Mentoring Francesca has been a fascinating two-year journey that I wouldn’t have missed for the world.

When we began, Francesca was still a young carer to one of her parents. Francesca’s own health had suffered as a result, she had missed a significant amount of her first year of A level studies and had been told she had to repeat it.

This turned her away from college and education and, although we didn’t touch on it much in our early conversations, it did come up over the coming months.

By then, after further discussions and positive support from her Dad, Francesca had decided to return to college and study for her A levels. Our meetings began each week from college and Francesca’s own communication gradually improved.

She would not always say much initially – although it didn’t seem to affect the fun moments in our times together, going for lunch or coffee and around the shops or to a film  – but then she would suddenly confide in me with conversations that always started with “Right …..”

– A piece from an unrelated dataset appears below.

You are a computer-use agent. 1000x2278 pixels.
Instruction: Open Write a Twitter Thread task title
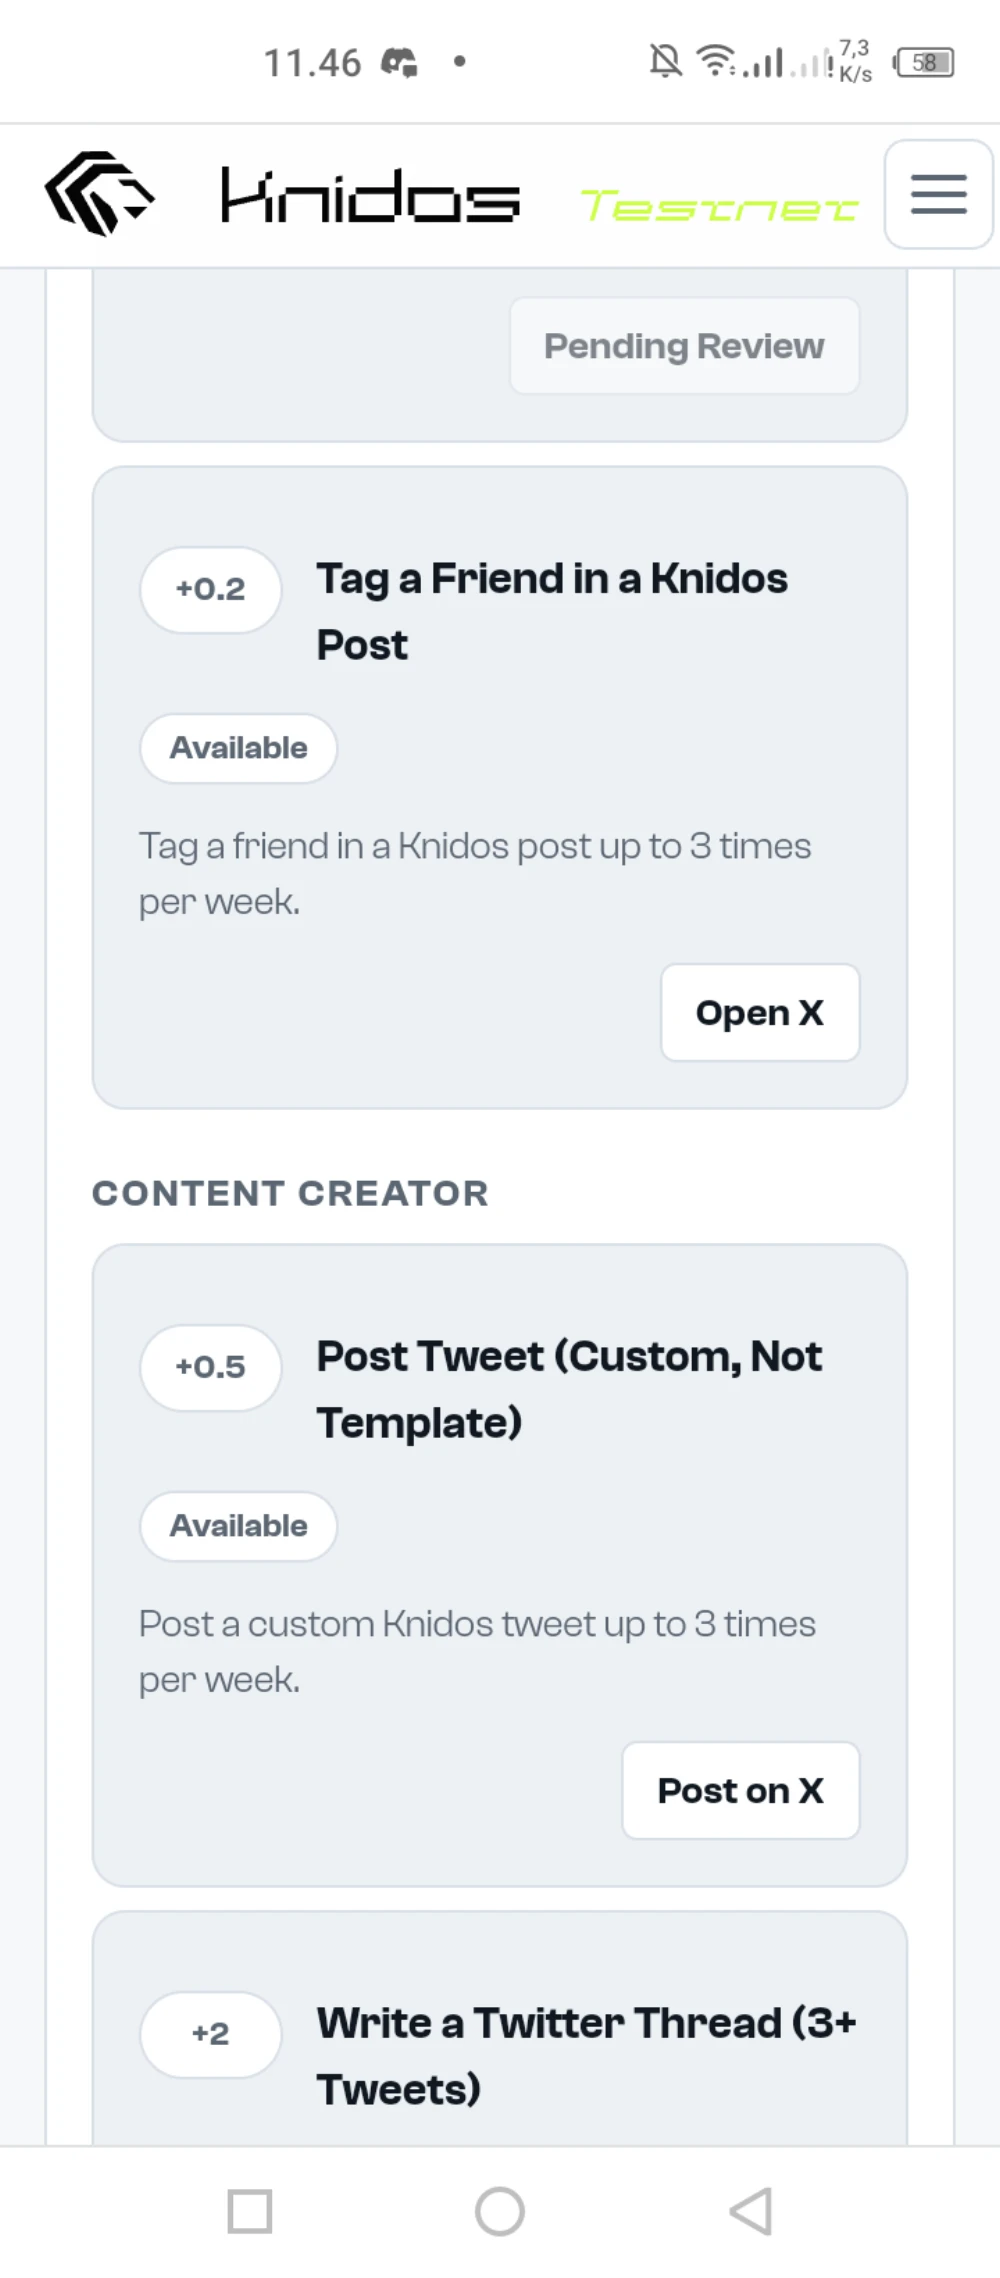pyautogui.click(x=587, y=2056)
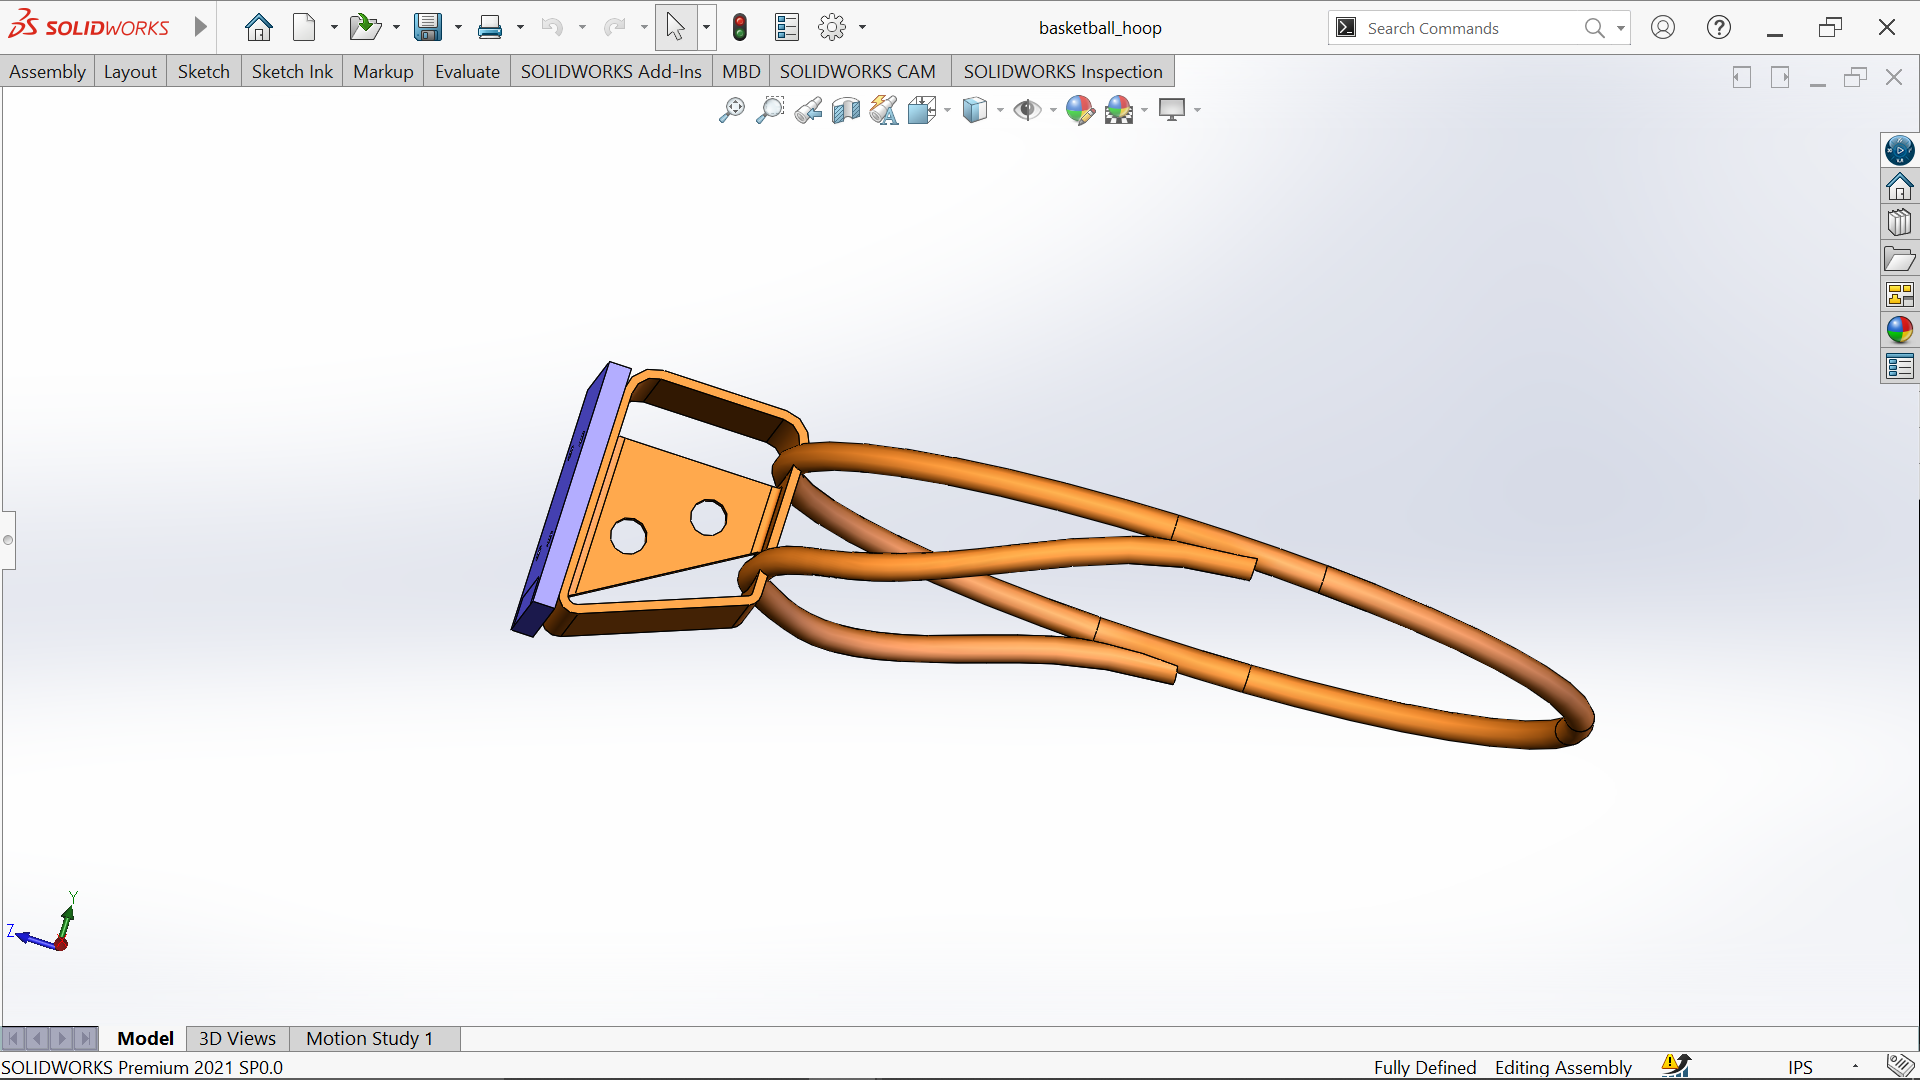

She wanted to get another opinion on things in her life, or at least sort out her own ideas, so we often talked around situations and she seemed happy with that.

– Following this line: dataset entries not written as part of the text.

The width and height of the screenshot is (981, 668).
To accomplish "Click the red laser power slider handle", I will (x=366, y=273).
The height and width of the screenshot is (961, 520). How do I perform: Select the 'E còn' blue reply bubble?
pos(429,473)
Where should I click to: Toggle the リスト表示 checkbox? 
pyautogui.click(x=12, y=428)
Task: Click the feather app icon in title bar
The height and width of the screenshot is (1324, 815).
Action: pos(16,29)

I always felt that Francesca had missed out on vital teen years by being a young carer. Gradually, though, she seemed to  get more of a social life and definitely started to mature, offering interesting opinions on people or things that we discussed. She was proving to be a bright and perceptive person.

Now, she is taking her A level exams, has a potential place at Manchester Metropolitan University to study law and a back-up plan to take an apprenticeship as a paralegal. She has even applied for places, just in case.

Over time, she has developed into a very straightforward and balanced young woman, still valuing her family and friends but becoming more independent. She’s had a couple of boyfriends and discussed them happily in a general way – especially when they got too serious!

Our journey together has been like watching a flower slowly blossom into something special. As a rookie Mentor, I also had to learn how to deal with Francesca– very different from dealing with my own three daughters – and to be pragmatic while always offering different possibilities that she might consider.

I tried not to give too many opinions but often found that Francesca reasoned through situations herself. Surely a Mentor’s role is also to be a facilitator to the right decision for each young person?

Together, we have had plenty of laughs, plenty of serious discussions and plenty of food for thought. She has seemed to find our meetings useful and enjoyable and so have I.

I’ve never felt alone or without the support of the BLGC team and often valued the chance to talk over a particular problem with my Co-ordinator who has proven to be a reliable source of commonsense and support.

I feel confident that Francesca has managed to get through a difficult part of her life with, to some degree,  help from her mentor and from the system that BLGC creates. I have great faith in a mentoring system that offers so much to both sides of this role but, in particular, provides that consistent someone to talk to that every young person needs.